Start of Dataset extract

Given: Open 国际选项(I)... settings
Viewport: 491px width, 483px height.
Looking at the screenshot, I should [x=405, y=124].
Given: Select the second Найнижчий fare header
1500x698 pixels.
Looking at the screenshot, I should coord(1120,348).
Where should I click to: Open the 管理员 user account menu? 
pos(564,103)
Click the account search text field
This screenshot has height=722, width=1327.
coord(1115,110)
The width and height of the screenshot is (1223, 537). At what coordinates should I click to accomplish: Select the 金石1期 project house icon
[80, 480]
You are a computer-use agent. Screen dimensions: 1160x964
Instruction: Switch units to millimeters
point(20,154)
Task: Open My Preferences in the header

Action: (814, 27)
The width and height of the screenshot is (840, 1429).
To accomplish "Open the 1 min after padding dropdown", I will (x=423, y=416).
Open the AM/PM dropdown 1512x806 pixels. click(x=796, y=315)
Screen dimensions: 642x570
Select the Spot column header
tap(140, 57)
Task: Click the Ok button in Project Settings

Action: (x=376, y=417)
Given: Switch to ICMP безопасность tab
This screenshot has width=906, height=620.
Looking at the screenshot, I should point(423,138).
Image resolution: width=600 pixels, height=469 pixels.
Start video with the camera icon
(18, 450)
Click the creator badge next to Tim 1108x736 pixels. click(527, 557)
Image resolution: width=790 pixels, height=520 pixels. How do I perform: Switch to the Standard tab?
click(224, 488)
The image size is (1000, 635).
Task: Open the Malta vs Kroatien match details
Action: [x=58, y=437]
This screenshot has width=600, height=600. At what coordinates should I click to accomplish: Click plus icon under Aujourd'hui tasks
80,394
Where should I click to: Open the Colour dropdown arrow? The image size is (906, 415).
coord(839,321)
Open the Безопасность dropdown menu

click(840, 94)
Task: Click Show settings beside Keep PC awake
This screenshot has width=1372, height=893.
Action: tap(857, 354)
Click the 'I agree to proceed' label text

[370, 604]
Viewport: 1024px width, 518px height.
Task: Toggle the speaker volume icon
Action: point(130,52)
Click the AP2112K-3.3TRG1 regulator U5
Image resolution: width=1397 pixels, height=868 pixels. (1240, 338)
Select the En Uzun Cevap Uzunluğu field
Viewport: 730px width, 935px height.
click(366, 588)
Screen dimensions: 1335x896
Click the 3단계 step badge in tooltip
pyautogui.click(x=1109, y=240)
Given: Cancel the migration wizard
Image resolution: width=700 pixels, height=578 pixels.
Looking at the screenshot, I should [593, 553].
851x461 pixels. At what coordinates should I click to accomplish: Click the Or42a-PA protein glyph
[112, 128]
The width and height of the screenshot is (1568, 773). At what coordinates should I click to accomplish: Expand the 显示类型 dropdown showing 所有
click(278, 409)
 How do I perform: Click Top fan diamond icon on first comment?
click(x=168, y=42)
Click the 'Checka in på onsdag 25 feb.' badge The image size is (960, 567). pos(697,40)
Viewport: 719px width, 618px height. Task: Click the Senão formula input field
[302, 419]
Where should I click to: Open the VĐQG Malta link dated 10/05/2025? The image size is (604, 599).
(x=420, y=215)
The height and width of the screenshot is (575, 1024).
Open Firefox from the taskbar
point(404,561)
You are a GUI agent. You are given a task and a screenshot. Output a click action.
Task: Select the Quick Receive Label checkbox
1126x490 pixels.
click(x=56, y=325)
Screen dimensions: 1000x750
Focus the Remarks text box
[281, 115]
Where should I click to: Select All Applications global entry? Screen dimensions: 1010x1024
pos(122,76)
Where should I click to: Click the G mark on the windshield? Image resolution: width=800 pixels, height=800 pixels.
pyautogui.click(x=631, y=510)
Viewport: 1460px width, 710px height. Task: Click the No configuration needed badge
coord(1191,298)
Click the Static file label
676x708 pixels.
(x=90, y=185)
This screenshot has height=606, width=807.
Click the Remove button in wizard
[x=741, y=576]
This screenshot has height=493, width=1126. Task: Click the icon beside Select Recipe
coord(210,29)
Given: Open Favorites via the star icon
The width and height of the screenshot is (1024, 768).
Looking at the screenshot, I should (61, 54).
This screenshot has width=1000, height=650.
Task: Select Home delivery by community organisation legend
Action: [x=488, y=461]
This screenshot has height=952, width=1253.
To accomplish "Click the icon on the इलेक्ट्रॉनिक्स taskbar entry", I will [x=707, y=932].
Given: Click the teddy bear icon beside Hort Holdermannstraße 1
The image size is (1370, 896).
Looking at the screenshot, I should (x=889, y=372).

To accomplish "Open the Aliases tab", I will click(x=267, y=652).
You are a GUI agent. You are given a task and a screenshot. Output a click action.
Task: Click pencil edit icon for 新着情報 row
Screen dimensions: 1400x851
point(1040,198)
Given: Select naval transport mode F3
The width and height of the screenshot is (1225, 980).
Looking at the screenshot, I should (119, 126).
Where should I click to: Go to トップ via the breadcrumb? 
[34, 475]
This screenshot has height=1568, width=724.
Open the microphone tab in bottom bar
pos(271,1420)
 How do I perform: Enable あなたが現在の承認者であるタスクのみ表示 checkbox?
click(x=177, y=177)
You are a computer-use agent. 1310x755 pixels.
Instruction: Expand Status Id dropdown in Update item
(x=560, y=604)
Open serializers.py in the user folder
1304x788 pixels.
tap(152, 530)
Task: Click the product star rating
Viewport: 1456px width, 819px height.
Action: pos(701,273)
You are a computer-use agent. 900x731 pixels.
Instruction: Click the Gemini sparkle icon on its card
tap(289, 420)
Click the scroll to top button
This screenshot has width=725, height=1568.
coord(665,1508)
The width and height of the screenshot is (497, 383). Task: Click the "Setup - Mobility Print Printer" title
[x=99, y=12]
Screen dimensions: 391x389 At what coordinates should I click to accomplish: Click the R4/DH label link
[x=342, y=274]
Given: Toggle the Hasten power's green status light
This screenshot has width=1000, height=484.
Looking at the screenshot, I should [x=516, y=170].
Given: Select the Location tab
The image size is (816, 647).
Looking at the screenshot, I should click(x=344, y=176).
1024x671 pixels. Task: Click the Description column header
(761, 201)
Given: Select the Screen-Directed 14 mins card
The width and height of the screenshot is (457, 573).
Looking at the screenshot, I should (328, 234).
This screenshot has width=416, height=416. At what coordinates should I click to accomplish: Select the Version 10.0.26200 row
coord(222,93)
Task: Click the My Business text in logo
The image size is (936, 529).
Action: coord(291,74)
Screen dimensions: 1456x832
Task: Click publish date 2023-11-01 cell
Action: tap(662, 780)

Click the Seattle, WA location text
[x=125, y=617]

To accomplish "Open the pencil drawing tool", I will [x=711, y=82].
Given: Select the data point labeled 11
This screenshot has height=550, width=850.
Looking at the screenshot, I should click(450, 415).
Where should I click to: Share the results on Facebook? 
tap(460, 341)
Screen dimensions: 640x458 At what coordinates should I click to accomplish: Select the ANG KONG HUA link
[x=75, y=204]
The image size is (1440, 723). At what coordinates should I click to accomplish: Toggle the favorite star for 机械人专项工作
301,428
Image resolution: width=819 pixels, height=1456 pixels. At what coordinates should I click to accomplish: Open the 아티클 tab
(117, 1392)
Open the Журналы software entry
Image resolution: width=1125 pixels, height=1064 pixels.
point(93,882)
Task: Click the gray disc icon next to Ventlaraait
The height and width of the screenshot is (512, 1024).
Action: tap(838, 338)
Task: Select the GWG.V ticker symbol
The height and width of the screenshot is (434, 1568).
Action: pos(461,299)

End of Dataset extract

### Requirement
Please return every entry exactly as it appears.

### Solution for this problem
Given: Open 国际选项(I)... settings
Viewport: 491px width, 483px height.
Looking at the screenshot, I should [x=405, y=124].
Given: Select the second Найнижчий fare header
1500x698 pixels.
Looking at the screenshot, I should coord(1120,348).
Where should I click to: Open the 管理员 user account menu? 
pos(564,103)
Click the account search text field
This screenshot has height=722, width=1327.
coord(1115,110)
The width and height of the screenshot is (1223, 537). At what coordinates should I click to accomplish: Select the 金石1期 project house icon
[80, 480]
You are a computer-use agent. Screen dimensions: 1160x964
Instruction: Switch units to millimeters
point(20,154)
Task: Open My Preferences in the header

Action: (814, 27)
The width and height of the screenshot is (840, 1429).
To accomplish "Open the 1 min after padding dropdown", I will (x=423, y=416).
Open the AM/PM dropdown 1512x806 pixels. click(x=796, y=315)
Screen dimensions: 642x570
Select the Spot column header
tap(140, 57)
Task: Click the Ok button in Project Settings

Action: (x=376, y=417)
Given: Switch to ICMP безопасность tab
This screenshot has width=906, height=620.
Looking at the screenshot, I should point(423,138).
Image resolution: width=600 pixels, height=469 pixels.
Start video with the camera icon
(18, 450)
Click the creator badge next to Tim 1108x736 pixels. click(527, 557)
Image resolution: width=790 pixels, height=520 pixels. How do I perform: Switch to the Standard tab?
click(224, 488)
The image size is (1000, 635).
Task: Open the Malta vs Kroatien match details
Action: [x=58, y=437]
This screenshot has width=600, height=600. At what coordinates should I click to accomplish: Click plus icon under Aujourd'hui tasks
80,394
Where should I click to: Open the Colour dropdown arrow? The image size is (906, 415).
coord(839,321)
Open the Безопасность dropdown menu

click(840, 94)
Task: Click Show settings beside Keep PC awake
This screenshot has width=1372, height=893.
Action: tap(857, 354)
Click the 'I agree to proceed' label text

[370, 604]
Viewport: 1024px width, 518px height.
Task: Toggle the speaker volume icon
Action: point(130,52)
Click the AP2112K-3.3TRG1 regulator U5
Image resolution: width=1397 pixels, height=868 pixels. (1240, 338)
Select the En Uzun Cevap Uzunluğu field
Viewport: 730px width, 935px height.
click(366, 588)
Screen dimensions: 1335x896
Click the 3단계 step badge in tooltip
pyautogui.click(x=1109, y=240)
Given: Cancel the migration wizard
Image resolution: width=700 pixels, height=578 pixels.
Looking at the screenshot, I should [593, 553].
851x461 pixels. At what coordinates should I click to accomplish: Click the Or42a-PA protein glyph
[112, 128]
The width and height of the screenshot is (1568, 773). At what coordinates should I click to accomplish: Expand the 显示类型 dropdown showing 所有
click(278, 409)
 How do I perform: Click Top fan diamond icon on first comment?
click(x=168, y=42)
Click the 'Checka in på onsdag 25 feb.' badge The image size is (960, 567). pos(697,40)
Viewport: 719px width, 618px height. Task: Click the Senão formula input field
[302, 419]
Where should I click to: Open the VĐQG Malta link dated 10/05/2025? The image size is (604, 599).
(x=420, y=215)
The height and width of the screenshot is (575, 1024).
Open Firefox from the taskbar
point(404,561)
You are a GUI agent. You are given a task and a screenshot. Output a click action.
Task: Select the Quick Receive Label checkbox
1126x490 pixels.
click(x=56, y=325)
Screen dimensions: 1000x750
Focus the Remarks text box
[281, 115]
Where should I click to: Select All Applications global entry? Screen dimensions: 1010x1024
pos(122,76)
Where should I click to: Click the G mark on the windshield? Image resolution: width=800 pixels, height=800 pixels.
pyautogui.click(x=631, y=510)
Viewport: 1460px width, 710px height. Task: Click the No configuration needed badge
coord(1191,298)
Click the Static file label
676x708 pixels.
(x=90, y=185)
This screenshot has height=606, width=807.
Click the Remove button in wizard
[x=741, y=576]
This screenshot has height=493, width=1126. Task: Click the icon beside Select Recipe
coord(210,29)
Given: Open Favorites via the star icon
The width and height of the screenshot is (1024, 768).
Looking at the screenshot, I should (61, 54).
This screenshot has width=1000, height=650.
Task: Select Home delivery by community organisation legend
Action: [x=488, y=461]
This screenshot has height=952, width=1253.
To accomplish "Click the icon on the इलेक्ट्रॉनिक्स taskbar entry", I will [x=707, y=932].
Given: Click the teddy bear icon beside Hort Holdermannstraße 1
The image size is (1370, 896).
Looking at the screenshot, I should (x=889, y=372).

To accomplish "Open the Aliases tab", I will click(x=267, y=652).
You are a GUI agent. You are given a task and a screenshot. Output a click action.
Task: Click pencil edit icon for 新着情報 row
Screen dimensions: 1400x851
point(1040,198)
Given: Select naval transport mode F3
The width and height of the screenshot is (1225, 980).
Looking at the screenshot, I should (119, 126).
Where should I click to: Go to トップ via the breadcrumb? 
[34, 475]
This screenshot has height=1568, width=724.
Open the microphone tab in bottom bar
pos(271,1420)
 How do I perform: Enable あなたが現在の承認者であるタスクのみ表示 checkbox?
click(x=177, y=177)
You are a computer-use agent. 1310x755 pixels.
Instruction: Expand Status Id dropdown in Update item
(x=560, y=604)
Open serializers.py in the user folder
1304x788 pixels.
tap(152, 530)
Task: Click the product star rating
Viewport: 1456px width, 819px height.
Action: pos(701,273)
You are a computer-use agent. 900x731 pixels.
Instruction: Click the Gemini sparkle icon on its card
tap(289, 420)
Click the scroll to top button
This screenshot has width=725, height=1568.
coord(665,1508)
The width and height of the screenshot is (497, 383). Task: Click the "Setup - Mobility Print Printer" title
[x=99, y=12]
Screen dimensions: 391x389 At what coordinates should I click to accomplish: Click the R4/DH label link
[x=342, y=274]
Given: Toggle the Hasten power's green status light
This screenshot has width=1000, height=484.
Looking at the screenshot, I should [x=516, y=170].
Given: Select the Location tab
The image size is (816, 647).
Looking at the screenshot, I should click(x=344, y=176).
1024x671 pixels. Task: Click the Description column header
(761, 201)
Given: Select the Screen-Directed 14 mins card
The width and height of the screenshot is (457, 573).
Looking at the screenshot, I should (328, 234).
This screenshot has width=416, height=416. At what coordinates should I click to accomplish: Select the Version 10.0.26200 row
coord(222,93)
Task: Click the My Business text in logo
The image size is (936, 529).
Action: coord(291,74)
Screen dimensions: 1456x832
Task: Click publish date 2023-11-01 cell
Action: tap(662, 780)

Click the Seattle, WA location text
[x=125, y=617]

To accomplish "Open the pencil drawing tool", I will [x=711, y=82].
Given: Select the data point labeled 11
This screenshot has height=550, width=850.
Looking at the screenshot, I should click(450, 415).
Where should I click to: Share the results on Facebook? 
tap(460, 341)
Screen dimensions: 640x458 At what coordinates should I click to accomplish: Select the ANG KONG HUA link
[x=75, y=204]
The image size is (1440, 723). At what coordinates should I click to accomplish: Toggle the favorite star for 机械人专项工作
301,428
Image resolution: width=819 pixels, height=1456 pixels. At what coordinates should I click to accomplish: Open the 아티클 tab
(117, 1392)
Open the Журналы software entry
Image resolution: width=1125 pixels, height=1064 pixels.
point(93,882)
Task: Click the gray disc icon next to Ventlaraait
The height and width of the screenshot is (512, 1024).
Action: tap(838, 338)
Task: Select the GWG.V ticker symbol
The height and width of the screenshot is (434, 1568).
Action: pos(461,299)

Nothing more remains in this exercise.